DIRECTIONS FOR THIS TASK: Can you update the material starting at the line containing "coordinates (525, 27)." and ending at the line containing "at (44, 147).", replacing "The height and width of the screenshot is" with "The screenshot dimensions are" and leaving everything else as it is?

## START DATA SUPPLIED

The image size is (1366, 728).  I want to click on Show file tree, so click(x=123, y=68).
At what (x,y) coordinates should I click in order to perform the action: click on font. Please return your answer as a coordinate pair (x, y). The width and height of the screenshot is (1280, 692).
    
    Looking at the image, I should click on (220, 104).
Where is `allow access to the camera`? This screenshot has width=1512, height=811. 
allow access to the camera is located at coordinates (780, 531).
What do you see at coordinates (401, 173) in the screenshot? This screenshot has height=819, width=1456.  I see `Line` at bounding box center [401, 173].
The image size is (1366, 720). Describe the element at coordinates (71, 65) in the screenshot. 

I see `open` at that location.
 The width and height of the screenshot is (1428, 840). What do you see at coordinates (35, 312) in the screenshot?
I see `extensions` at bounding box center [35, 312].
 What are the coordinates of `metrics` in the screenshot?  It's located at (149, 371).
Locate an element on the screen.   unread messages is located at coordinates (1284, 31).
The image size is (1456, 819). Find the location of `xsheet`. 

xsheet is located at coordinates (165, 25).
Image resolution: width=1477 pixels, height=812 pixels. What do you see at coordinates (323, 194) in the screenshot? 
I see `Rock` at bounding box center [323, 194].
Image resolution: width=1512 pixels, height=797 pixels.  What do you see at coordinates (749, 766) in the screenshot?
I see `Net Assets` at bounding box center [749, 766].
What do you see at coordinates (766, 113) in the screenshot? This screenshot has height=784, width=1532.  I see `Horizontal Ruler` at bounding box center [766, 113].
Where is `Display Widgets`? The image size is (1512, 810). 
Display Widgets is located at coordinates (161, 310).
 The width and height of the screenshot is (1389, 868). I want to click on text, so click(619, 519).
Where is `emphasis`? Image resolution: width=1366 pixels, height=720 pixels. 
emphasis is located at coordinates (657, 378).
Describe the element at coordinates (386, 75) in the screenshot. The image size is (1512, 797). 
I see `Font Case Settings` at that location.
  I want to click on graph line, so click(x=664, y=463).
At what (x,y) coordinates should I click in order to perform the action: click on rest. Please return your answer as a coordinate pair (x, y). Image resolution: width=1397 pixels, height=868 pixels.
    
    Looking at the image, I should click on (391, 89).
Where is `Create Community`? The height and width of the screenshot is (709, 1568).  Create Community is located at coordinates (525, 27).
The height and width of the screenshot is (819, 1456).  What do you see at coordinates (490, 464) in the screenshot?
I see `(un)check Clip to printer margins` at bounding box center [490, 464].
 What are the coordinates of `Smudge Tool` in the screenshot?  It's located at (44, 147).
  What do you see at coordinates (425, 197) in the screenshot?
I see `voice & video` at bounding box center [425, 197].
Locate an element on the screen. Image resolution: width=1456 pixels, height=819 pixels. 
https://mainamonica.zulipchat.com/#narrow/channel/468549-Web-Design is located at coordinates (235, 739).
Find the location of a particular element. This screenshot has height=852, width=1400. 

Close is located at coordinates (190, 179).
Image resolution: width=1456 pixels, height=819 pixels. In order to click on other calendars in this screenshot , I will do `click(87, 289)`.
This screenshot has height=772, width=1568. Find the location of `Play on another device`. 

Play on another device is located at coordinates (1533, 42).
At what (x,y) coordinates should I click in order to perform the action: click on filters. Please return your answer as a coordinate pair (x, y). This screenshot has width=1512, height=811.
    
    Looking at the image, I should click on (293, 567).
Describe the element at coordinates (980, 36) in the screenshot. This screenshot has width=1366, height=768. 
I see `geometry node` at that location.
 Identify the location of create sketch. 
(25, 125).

## END DATA SUPPLIED

RESULT OF THIS EXERCISE:
Where is `Create Community`? The screenshot dimensions are (709, 1568).  Create Community is located at coordinates (525, 27).
The screenshot dimensions are (819, 1456).  What do you see at coordinates (490, 464) in the screenshot?
I see `(un)check Clip to printer margins` at bounding box center [490, 464].
 What are the coordinates of `Smudge Tool` in the screenshot?  It's located at (44, 147).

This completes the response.